**Data section**
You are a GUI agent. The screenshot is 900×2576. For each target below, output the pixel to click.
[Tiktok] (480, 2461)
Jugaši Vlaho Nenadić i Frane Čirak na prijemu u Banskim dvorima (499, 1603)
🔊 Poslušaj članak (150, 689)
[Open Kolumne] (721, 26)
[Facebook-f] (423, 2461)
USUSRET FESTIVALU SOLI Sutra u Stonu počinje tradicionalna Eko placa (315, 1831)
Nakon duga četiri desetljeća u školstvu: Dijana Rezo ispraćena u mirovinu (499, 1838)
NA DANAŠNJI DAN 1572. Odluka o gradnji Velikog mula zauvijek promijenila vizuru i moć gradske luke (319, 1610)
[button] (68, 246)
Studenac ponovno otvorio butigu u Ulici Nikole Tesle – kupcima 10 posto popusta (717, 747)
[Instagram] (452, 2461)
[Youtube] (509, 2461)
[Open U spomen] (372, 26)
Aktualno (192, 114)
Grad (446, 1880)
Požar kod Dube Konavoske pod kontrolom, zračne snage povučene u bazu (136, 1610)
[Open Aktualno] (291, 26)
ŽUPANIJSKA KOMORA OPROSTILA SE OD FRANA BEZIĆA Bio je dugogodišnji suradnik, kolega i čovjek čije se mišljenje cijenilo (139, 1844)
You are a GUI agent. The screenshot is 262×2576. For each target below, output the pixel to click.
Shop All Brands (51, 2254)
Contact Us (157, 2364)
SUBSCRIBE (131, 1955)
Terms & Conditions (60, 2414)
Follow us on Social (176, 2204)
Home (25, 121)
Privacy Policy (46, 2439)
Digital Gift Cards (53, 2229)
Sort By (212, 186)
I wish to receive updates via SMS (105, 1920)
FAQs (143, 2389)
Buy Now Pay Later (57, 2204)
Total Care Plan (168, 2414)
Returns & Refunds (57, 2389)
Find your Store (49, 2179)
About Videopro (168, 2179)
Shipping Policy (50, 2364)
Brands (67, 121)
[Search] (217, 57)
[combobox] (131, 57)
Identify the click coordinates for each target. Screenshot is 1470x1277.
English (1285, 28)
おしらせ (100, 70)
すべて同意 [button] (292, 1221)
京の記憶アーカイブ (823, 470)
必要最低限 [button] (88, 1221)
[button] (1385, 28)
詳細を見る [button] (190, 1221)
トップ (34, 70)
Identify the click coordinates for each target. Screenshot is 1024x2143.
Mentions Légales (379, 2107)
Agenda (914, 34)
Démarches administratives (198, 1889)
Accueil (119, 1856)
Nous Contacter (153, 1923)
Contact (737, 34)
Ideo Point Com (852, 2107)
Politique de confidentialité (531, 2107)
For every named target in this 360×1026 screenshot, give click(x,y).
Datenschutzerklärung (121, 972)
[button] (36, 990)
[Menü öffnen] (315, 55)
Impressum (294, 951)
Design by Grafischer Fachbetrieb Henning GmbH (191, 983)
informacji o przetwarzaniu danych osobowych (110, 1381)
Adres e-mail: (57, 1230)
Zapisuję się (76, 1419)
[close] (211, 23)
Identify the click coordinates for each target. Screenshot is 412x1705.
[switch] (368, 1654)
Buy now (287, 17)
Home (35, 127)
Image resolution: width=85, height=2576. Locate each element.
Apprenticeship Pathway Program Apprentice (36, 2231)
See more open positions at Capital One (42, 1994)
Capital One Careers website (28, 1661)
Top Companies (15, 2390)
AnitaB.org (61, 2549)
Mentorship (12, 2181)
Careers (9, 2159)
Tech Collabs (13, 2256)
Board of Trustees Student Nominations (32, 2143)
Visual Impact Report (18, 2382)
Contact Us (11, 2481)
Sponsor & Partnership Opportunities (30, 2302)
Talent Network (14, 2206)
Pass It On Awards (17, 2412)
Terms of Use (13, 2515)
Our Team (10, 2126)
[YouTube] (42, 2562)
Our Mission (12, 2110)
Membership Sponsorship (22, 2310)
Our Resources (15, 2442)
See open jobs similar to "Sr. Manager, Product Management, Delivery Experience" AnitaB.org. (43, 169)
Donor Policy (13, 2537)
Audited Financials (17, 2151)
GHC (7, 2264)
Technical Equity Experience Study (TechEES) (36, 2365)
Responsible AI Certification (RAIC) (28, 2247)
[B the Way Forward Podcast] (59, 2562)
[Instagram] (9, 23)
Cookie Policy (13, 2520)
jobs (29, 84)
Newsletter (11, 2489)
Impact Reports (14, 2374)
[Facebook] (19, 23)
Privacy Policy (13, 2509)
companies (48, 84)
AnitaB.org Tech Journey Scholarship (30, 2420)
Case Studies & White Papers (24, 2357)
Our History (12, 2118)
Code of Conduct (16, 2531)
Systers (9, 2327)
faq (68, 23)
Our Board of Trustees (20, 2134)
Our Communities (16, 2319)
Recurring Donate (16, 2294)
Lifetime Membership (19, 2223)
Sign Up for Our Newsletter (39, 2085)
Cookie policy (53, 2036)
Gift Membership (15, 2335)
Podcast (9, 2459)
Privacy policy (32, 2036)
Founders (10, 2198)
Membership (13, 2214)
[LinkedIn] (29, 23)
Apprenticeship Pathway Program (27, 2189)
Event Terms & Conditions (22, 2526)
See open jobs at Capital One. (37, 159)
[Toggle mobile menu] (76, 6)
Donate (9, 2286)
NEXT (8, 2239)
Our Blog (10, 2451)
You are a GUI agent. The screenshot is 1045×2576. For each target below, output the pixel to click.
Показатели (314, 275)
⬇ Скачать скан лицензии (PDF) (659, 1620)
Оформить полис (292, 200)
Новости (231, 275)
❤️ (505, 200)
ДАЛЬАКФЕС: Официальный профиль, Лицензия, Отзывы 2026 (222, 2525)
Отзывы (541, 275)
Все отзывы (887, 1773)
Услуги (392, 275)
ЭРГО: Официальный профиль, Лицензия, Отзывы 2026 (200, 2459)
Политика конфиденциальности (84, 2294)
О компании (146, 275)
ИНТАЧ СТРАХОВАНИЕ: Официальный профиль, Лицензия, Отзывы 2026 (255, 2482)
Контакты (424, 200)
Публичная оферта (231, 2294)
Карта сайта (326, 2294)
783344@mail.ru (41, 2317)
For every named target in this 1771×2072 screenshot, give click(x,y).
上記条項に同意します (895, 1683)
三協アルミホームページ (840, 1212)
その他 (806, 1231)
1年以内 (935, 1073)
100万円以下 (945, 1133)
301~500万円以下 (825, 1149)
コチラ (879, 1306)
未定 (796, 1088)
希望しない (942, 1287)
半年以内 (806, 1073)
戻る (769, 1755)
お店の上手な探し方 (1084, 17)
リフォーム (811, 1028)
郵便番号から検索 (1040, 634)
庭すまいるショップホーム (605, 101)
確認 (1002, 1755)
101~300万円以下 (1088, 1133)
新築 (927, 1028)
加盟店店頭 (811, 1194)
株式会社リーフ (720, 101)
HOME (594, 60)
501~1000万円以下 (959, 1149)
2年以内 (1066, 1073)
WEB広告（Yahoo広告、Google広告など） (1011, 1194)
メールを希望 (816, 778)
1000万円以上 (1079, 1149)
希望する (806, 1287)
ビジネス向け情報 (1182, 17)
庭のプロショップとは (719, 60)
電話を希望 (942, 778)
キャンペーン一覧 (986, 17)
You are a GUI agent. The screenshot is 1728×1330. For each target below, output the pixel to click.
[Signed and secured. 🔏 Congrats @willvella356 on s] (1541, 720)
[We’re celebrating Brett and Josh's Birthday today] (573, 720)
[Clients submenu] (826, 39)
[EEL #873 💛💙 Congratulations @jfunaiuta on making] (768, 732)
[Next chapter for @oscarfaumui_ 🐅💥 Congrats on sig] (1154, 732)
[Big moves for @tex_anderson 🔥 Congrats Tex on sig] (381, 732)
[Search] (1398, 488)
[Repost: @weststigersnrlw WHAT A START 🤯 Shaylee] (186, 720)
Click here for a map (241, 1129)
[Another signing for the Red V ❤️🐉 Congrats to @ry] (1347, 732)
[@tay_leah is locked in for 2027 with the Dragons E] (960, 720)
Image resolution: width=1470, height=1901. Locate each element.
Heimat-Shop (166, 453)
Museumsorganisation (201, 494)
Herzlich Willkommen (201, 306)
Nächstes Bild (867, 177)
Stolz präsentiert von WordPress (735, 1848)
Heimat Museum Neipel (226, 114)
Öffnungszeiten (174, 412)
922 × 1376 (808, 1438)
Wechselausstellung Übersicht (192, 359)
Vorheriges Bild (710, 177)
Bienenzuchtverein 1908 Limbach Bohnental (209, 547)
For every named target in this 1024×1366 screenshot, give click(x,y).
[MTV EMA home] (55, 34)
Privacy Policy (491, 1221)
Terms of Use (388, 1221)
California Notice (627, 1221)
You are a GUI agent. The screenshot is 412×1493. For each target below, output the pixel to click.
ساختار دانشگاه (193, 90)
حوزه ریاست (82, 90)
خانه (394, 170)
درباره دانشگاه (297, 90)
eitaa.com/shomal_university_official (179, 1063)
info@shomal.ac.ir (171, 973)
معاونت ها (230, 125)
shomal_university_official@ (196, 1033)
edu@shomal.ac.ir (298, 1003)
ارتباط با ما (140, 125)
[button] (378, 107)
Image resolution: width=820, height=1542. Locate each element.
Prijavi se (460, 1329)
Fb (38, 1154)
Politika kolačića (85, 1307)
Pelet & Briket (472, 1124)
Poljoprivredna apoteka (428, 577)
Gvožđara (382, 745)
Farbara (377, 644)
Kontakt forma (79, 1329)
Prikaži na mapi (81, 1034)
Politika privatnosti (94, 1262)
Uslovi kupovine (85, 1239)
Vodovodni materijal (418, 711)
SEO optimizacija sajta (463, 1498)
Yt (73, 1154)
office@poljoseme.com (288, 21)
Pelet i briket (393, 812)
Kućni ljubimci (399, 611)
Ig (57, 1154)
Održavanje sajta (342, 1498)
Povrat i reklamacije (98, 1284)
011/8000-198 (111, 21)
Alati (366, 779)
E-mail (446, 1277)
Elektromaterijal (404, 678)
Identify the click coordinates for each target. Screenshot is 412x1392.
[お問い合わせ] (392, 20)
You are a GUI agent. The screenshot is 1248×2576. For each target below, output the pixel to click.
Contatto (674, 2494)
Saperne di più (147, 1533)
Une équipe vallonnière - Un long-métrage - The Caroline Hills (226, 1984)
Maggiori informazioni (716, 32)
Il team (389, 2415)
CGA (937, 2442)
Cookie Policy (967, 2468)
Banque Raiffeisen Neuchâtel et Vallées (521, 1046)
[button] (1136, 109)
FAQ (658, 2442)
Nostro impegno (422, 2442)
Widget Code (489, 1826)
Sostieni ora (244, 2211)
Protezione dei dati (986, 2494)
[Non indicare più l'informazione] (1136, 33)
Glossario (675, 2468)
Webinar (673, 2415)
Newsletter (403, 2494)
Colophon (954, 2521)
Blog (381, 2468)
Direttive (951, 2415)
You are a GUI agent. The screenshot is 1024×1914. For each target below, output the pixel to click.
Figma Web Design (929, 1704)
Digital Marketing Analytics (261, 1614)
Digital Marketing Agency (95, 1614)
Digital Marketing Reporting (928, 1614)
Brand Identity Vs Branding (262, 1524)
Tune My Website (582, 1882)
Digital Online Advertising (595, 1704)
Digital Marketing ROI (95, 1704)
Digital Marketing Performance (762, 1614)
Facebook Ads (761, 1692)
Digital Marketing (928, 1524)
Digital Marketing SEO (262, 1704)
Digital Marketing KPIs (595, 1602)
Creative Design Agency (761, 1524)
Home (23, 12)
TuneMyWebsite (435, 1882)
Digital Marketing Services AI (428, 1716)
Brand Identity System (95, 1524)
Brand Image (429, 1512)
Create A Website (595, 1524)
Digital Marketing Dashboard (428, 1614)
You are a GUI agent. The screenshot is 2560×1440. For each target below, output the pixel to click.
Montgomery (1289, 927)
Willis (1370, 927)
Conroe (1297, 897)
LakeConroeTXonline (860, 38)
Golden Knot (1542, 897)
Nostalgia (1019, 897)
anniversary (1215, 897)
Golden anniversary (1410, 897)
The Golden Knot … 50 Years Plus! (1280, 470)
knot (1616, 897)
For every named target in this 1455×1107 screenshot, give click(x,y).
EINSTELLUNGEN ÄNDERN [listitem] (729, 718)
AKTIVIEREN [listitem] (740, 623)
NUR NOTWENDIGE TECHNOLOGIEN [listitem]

**Task instructions**
Could you write out exactly the lines above, starting at the first one and ending with the line that has "おしらせ (100, 70)"?

**Exercise result**
You are a GUI agent. The screenshot is 900×2576. For each target below, output the pixel to click.
[Tiktok] (480, 2461)
Jugaši Vlaho Nenadić i Frane Čirak na prijemu u Banskim dvorima (499, 1603)
🔊 Poslušaj članak (150, 689)
[Open Kolumne] (721, 26)
[Facebook-f] (423, 2461)
USUSRET FESTIVALU SOLI Sutra u Stonu počinje tradicionalna Eko placa (315, 1831)
Nakon duga četiri desetljeća u školstvu: Dijana Rezo ispraćena u mirovinu (499, 1838)
NA DANAŠNJI DAN 1572. Odluka o gradnji Velikog mula zauvijek promijenila vizuru i moć gradske luke (319, 1610)
[button] (68, 246)
Studenac ponovno otvorio butigu u Ulici Nikole Tesle – kupcima 10 posto popusta (717, 747)
[Instagram] (452, 2461)
[Youtube] (509, 2461)
[Open U spomen] (372, 26)
Aktualno (192, 114)
Grad (446, 1880)
Požar kod Dube Konavoske pod kontrolom, zračne snage povučene u bazu (136, 1610)
[Open Aktualno] (291, 26)
ŽUPANIJSKA KOMORA OPROSTILA SE OD FRANA BEZIĆA Bio je dugogodišnji suradnik, kolega i čovjek čije se mišljenje cijenilo (139, 1844)
You are a GUI agent. The screenshot is 262×2576. For each target below, output the pixel to click.
Shop All Brands (51, 2254)
Contact Us (157, 2364)
SUBSCRIBE (131, 1955)
Terms & Conditions (60, 2414)
Follow us on Social (176, 2204)
Home (25, 121)
Privacy Policy (46, 2439)
Digital Gift Cards (53, 2229)
Sort By (212, 186)
I wish to receive updates via SMS (105, 1920)
FAQs (143, 2389)
Buy Now Pay Later (57, 2204)
Total Care Plan (168, 2414)
Returns & Refunds (57, 2389)
Find your Store (49, 2179)
About Videopro (168, 2179)
Shipping Policy (50, 2364)
Brands (67, 121)
[Search] (217, 57)
[combobox] (131, 57)
Identify the click coordinates for each target. Screenshot is 1470x1277.
English (1285, 28)
おしらせ (100, 70)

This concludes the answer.